PROBLEM STATEMENT: Copy each line of the listing that includes "Expand".

STORED DATA:
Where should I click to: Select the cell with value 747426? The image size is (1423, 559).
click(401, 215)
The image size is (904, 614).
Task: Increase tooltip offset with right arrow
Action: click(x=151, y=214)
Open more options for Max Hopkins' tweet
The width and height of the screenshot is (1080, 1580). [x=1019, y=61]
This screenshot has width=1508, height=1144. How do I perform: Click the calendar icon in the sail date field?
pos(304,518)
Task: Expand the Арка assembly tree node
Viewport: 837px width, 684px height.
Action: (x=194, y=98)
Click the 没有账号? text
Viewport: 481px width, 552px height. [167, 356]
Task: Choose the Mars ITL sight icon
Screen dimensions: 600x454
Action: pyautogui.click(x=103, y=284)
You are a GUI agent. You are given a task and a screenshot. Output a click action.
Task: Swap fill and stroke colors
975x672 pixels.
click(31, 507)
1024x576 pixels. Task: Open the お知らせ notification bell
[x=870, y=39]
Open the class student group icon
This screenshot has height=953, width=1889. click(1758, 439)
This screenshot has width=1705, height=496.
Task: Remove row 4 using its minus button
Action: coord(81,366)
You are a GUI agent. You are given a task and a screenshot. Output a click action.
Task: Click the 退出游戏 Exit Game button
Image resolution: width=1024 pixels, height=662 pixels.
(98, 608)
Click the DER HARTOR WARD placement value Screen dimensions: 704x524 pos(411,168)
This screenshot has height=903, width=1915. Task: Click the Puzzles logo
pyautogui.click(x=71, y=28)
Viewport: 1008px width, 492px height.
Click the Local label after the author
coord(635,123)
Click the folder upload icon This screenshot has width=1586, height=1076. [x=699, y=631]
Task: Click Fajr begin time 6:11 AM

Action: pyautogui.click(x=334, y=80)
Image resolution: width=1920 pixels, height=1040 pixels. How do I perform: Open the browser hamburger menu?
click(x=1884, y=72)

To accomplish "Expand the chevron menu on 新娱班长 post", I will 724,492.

RESPONSE:
Task: Expand the Арка assembly tree node
To accomplish "Expand the chevron menu on 新娱班长 post", I will 724,492.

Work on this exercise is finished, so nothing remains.